Exercise — Output the lines of the entries below as a JSON list of strings, one string per line, leaving out any blank lines.

[Source entries]
..........

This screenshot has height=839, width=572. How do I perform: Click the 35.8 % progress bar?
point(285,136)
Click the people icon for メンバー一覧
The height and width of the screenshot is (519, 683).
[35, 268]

..........

Correct answer —
[
  "This screenshot has height=839, width=572. How do I perform: Click the 35.8 % progress bar?",
  "point(285,136)",
  "Click the people icon for メンバー一覧",
  "The height and width of the screenshot is (519, 683).",
  "[35, 268]"
]